__Work instructions__. Every entry below should be written out exactly, and no image should appear.

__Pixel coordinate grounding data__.
== Segment start ==

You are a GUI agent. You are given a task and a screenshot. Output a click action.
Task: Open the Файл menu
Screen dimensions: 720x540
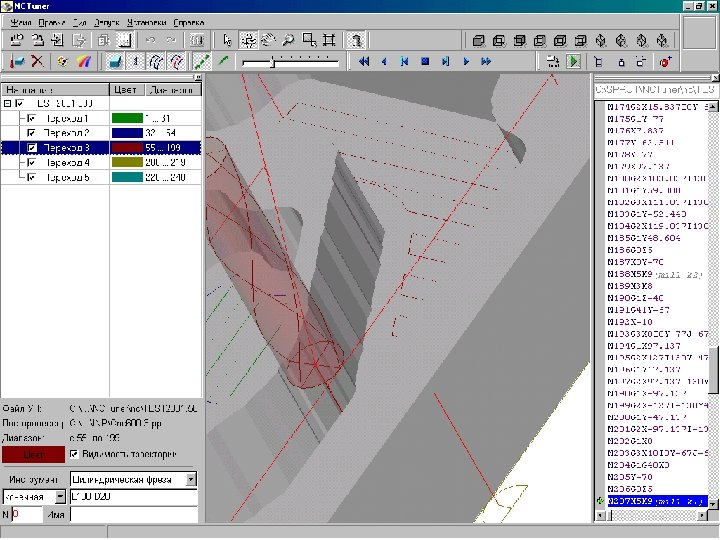click(x=20, y=21)
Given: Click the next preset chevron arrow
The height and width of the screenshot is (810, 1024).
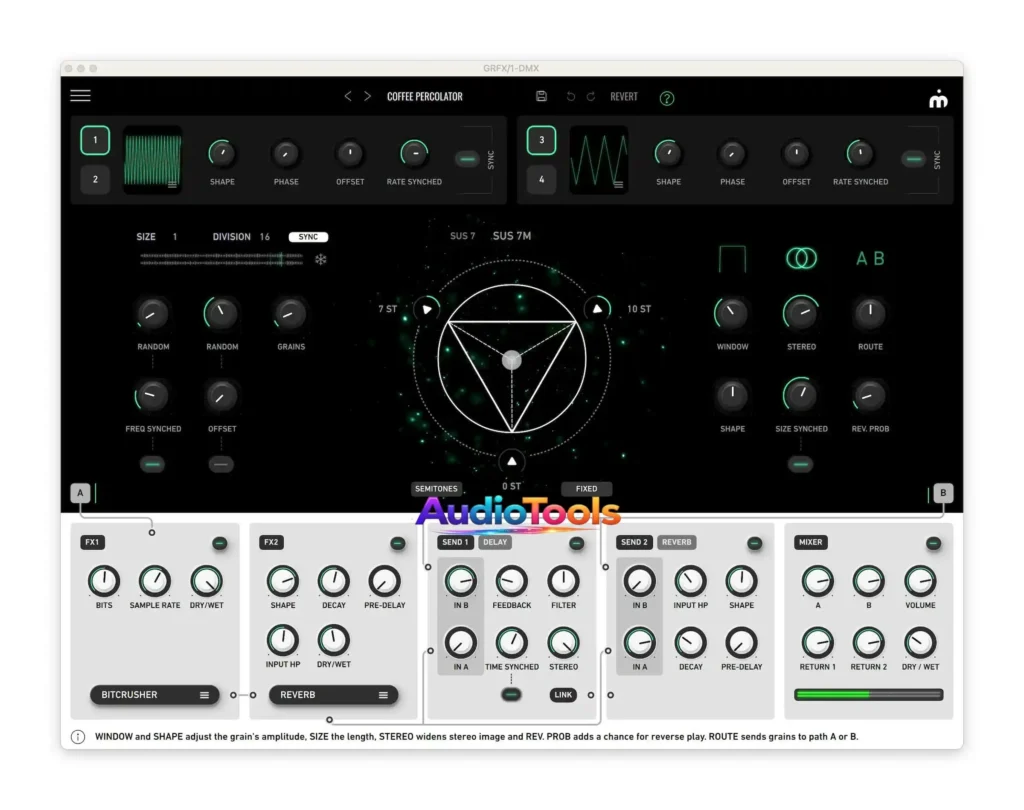Looking at the screenshot, I should (367, 96).
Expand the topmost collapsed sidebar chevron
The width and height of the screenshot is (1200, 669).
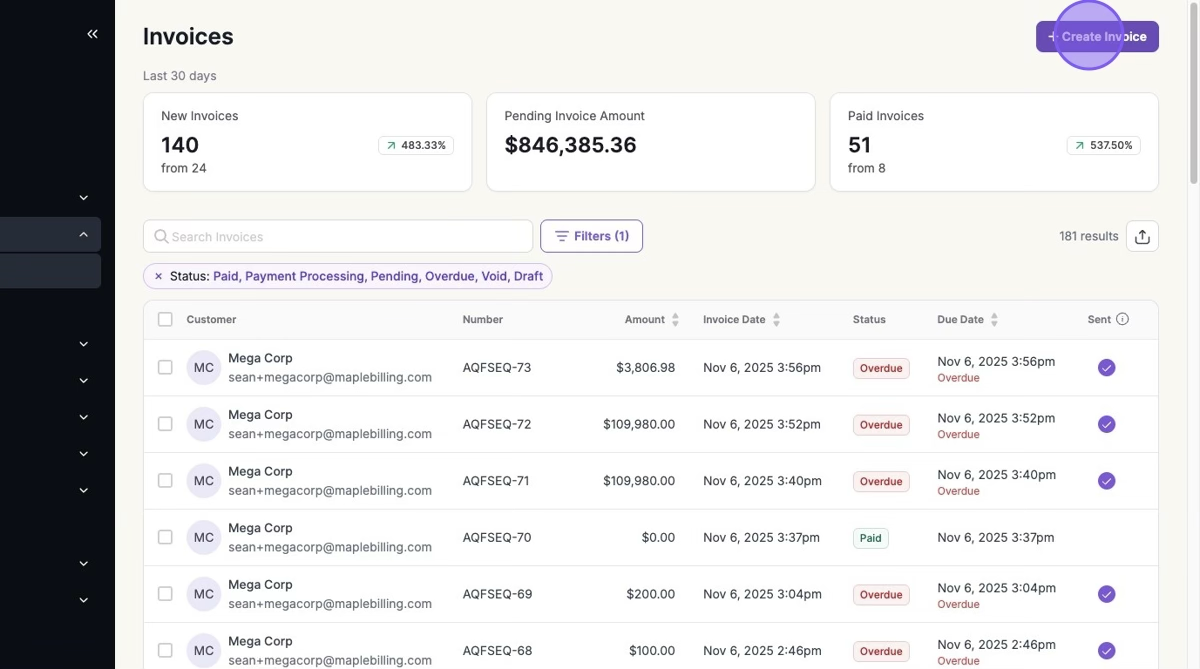click(84, 198)
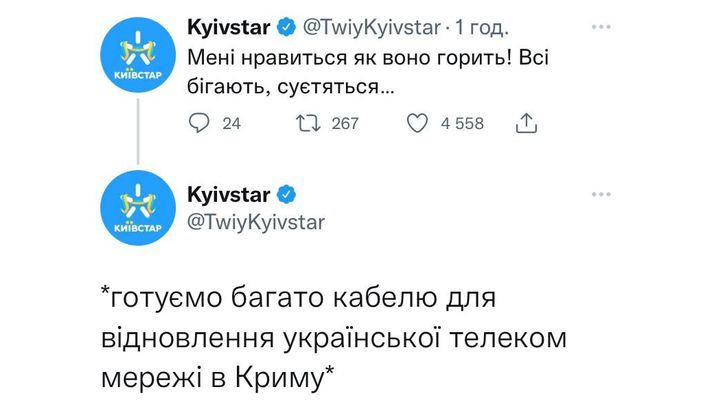Click the reply count 24
The width and height of the screenshot is (715, 420).
231,124
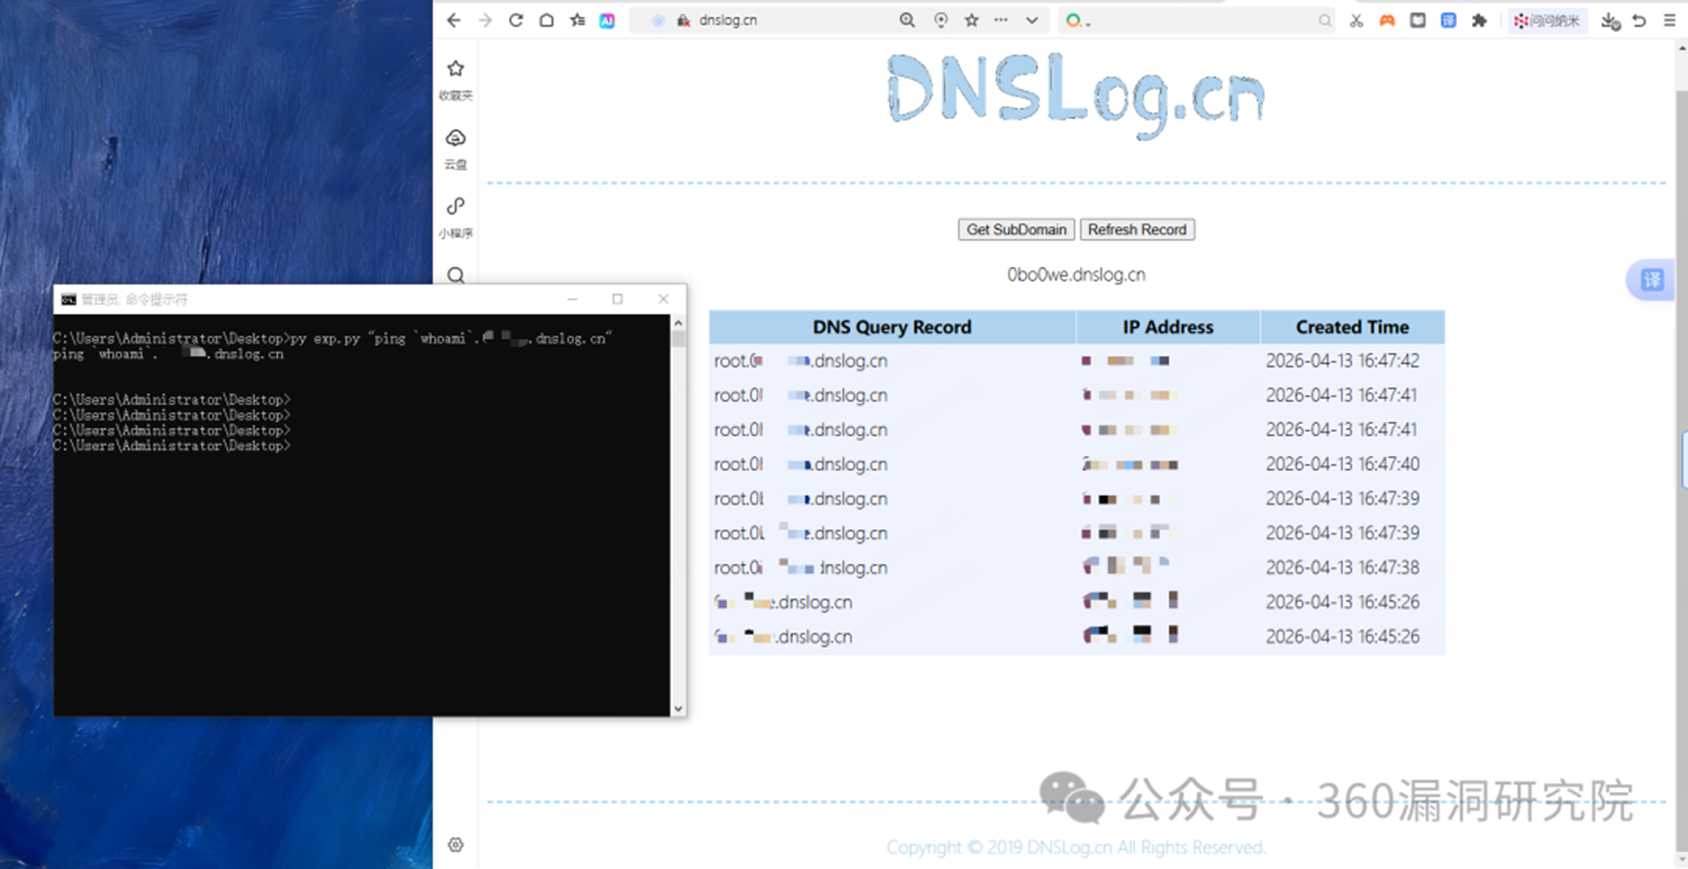Open the browser hamburger main menu
The image size is (1688, 869).
point(1670,20)
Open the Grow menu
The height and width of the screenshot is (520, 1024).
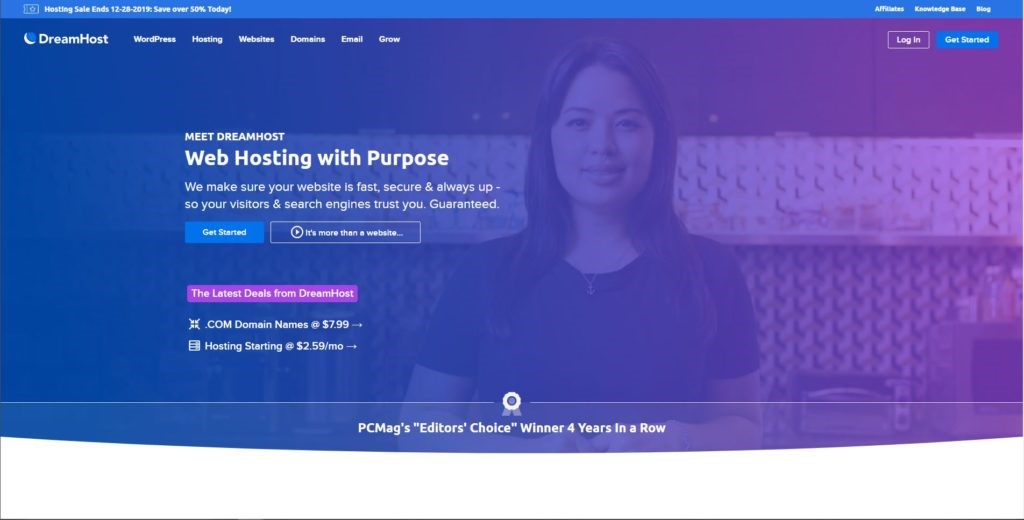(x=389, y=39)
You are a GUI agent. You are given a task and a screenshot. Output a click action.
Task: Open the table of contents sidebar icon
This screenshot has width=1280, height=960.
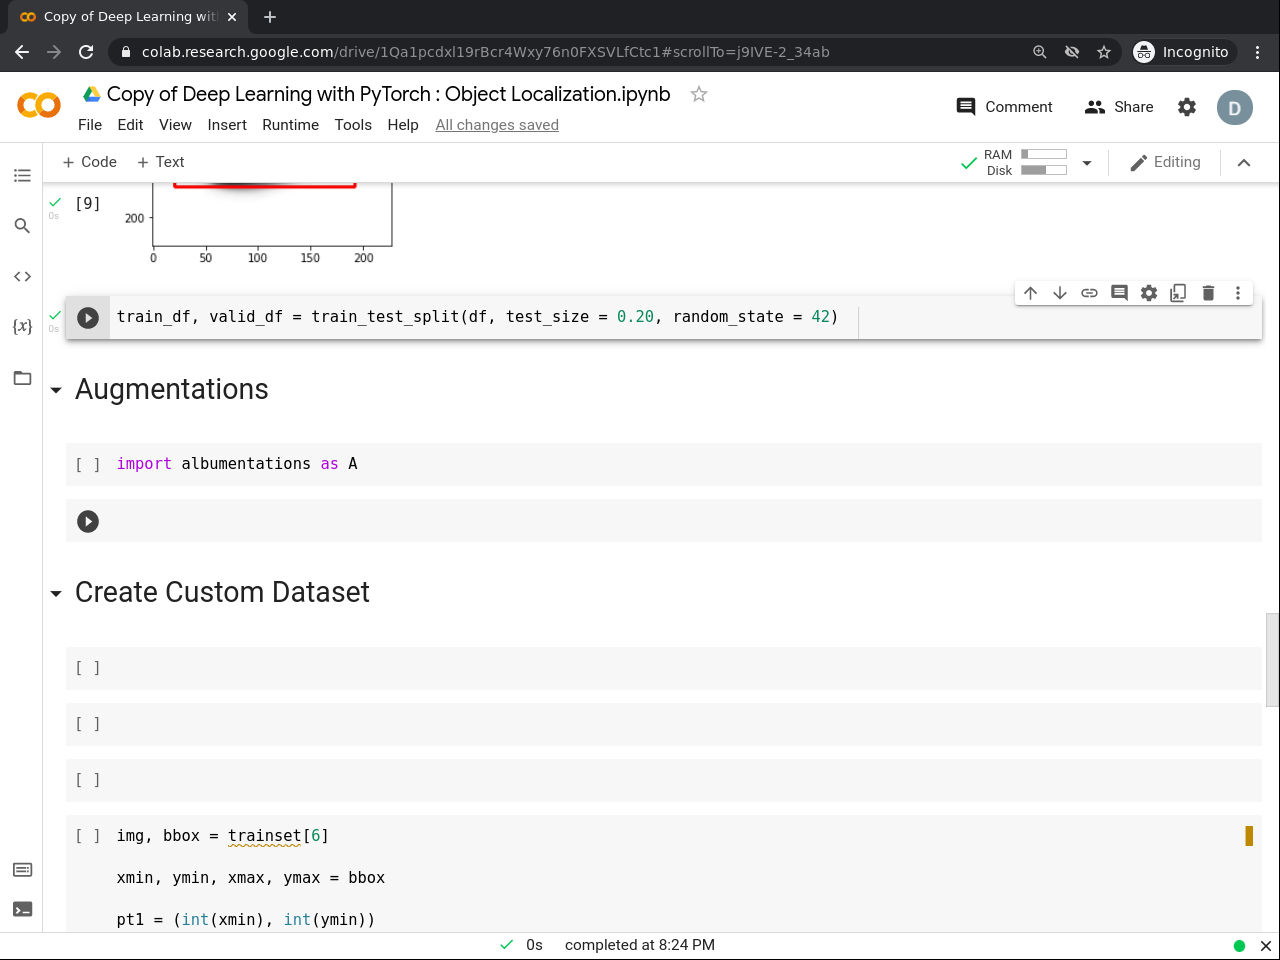click(22, 176)
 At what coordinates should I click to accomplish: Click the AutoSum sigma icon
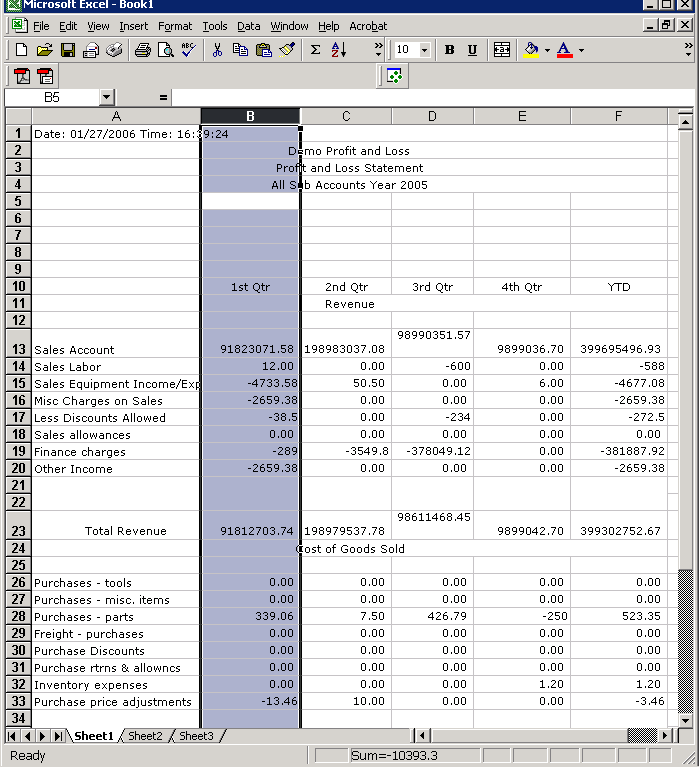pos(315,50)
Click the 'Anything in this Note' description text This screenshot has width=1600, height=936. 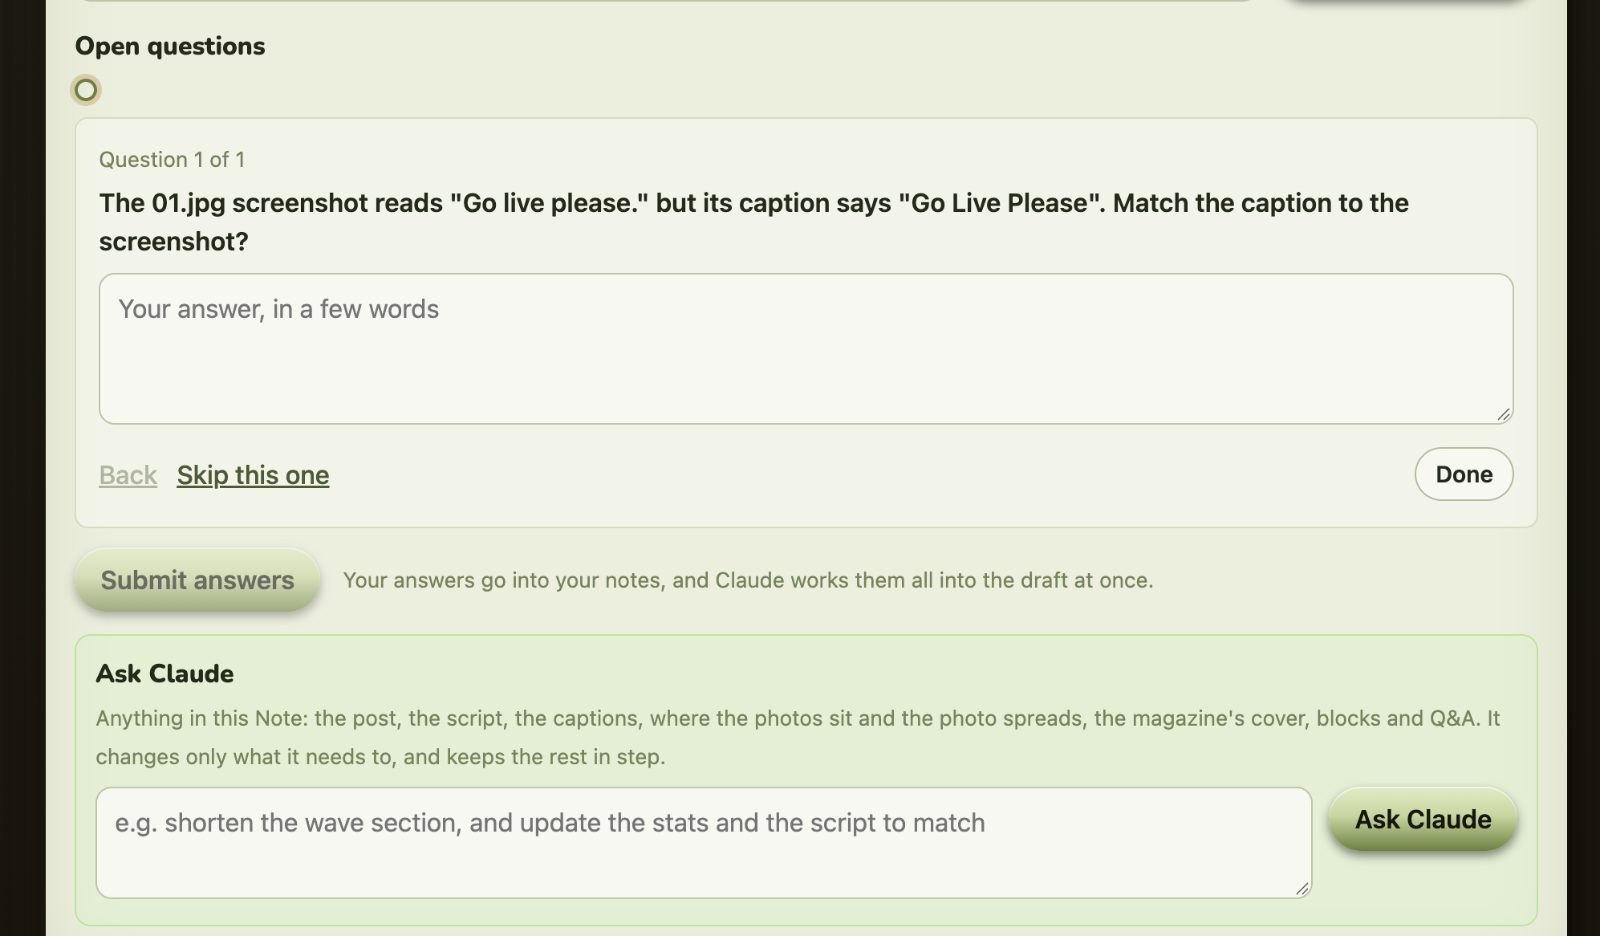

== Segment end ==

__Solution to the exercise__.
You are a GUI agent. You are given a task and a screenshot. Output a click action.
Task: Open the Файл menu
Screen dimensions: 720x540
click(x=20, y=21)
Given: Click the next preset chevron arrow
The height and width of the screenshot is (810, 1024).
Looking at the screenshot, I should (367, 96).
Expand the topmost collapsed sidebar chevron
The width and height of the screenshot is (1200, 669).
click(84, 198)
Click the reply count 24
The width and height of the screenshot is (715, 420).
231,124
Open the browser hamburger main menu
The image size is (1688, 869).
point(1670,20)
Open the Grow menu
The height and width of the screenshot is (520, 1024).
(x=389, y=39)
You are a GUI agent. You are given a task and a screenshot. Output a click action.
Task: Open the table of contents sidebar icon
This screenshot has width=1280, height=960.
click(22, 176)
 At what coordinates should I click to accomplish: Click the AutoSum sigma icon
pos(315,50)
Click the 'Anything in this Note' description text This screenshot has width=1600, height=936. 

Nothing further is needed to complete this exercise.